The fact that a Bapak has had to miss or reschedule a meeting does not necessarily have anything to do with you. Keep in mind the concepts of status and authority in Indonesian business culture. It is more than possible that the Bapak received a call from his superior. In that case, he would have had to respond quickly and informing you would not be his first priority.
An often more inconvenient aspect of meetings is when Bapak in positions of authority over foreign professionals give the appearance of summoning the foreigners to a meeting. This problem was raised recently in a crosscultural training program by a group of high ranking foreign executives working in a mining joint venture company. They were initially confused, then frustrated and finally angry at the way that the Indonesian Bapak overseeing the joint venture would inform them of important meetings. Twenty-four hour notice was considered adequate and often they were told that the meeting was starting and would they please attend now. This tendency caused fairly large problems in scheduling their own activities. Often foreign executives would have to stop their own meetings to respond to the calls from above.
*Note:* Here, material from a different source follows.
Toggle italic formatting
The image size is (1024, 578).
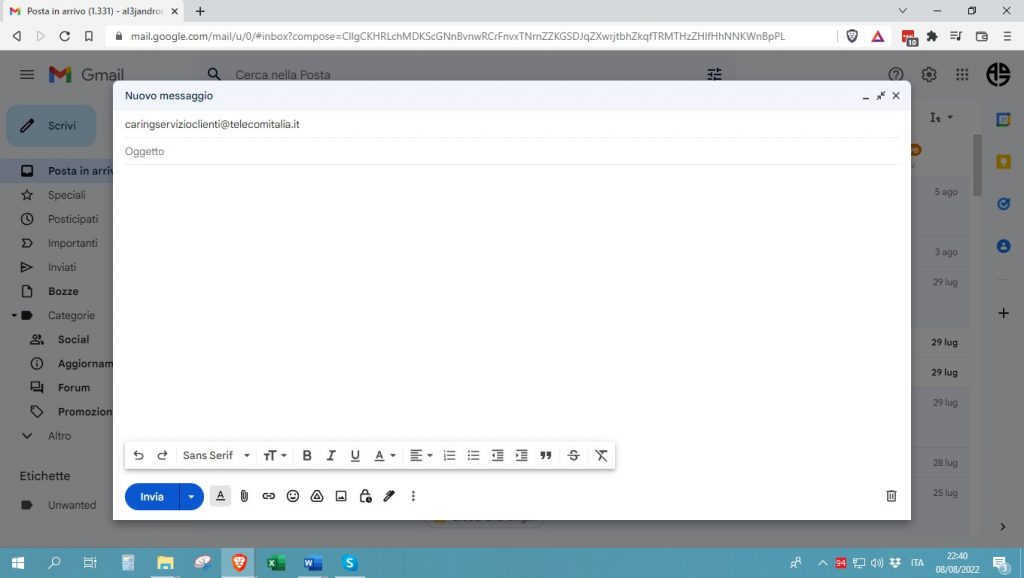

These foreign professionals perceived this as a deliberate act to inconvenience and possibly insult them. They found out that the other Indonesians at some of these meeting had had proper notice. Some actually had come to Jakarta just for the meeting. Why, they asked, aren't the foreigners being given proper notice?
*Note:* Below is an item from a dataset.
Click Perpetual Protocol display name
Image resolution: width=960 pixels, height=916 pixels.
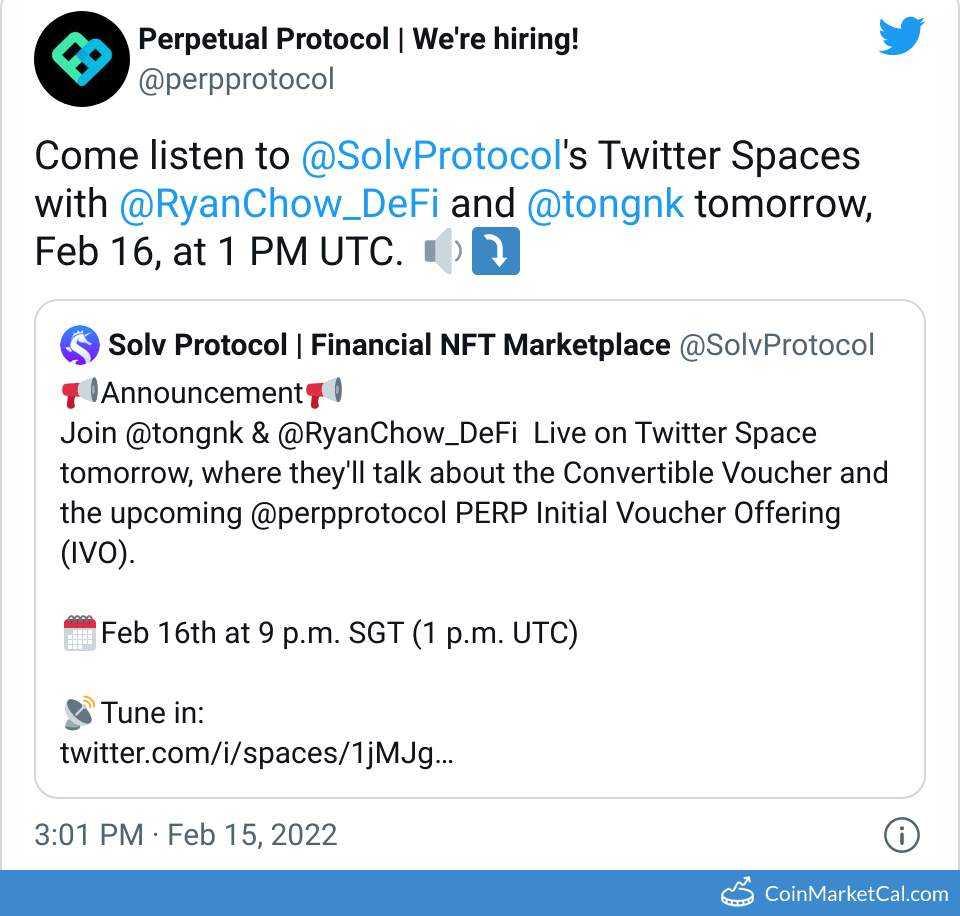358,40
The answer to this question may vary in different companies. There are definitely Indonesian Bapak that are resentful of a westerner's presence and activity with his company. He may see them as bringing in new and strange ideas or procedures. Some may change a Bapak's role and authority within the company perhaps, challenging his position.
Another answer is perhaps more likely. Experienced Bapak and their assistants may understand the frustration caused by the canceling and rescheduling of meetings that is so common in traditional Indonesian business culture. Accept the possibility that you are not informed until just before an important meeting to spare you inconvenience. It could be a sign of respect that you are not asked to keep rearranging your schedule to meet the fluctuating time constraints of the Indonesian participants. You are only informed when everyone else is sure that the meeting will actually proceed.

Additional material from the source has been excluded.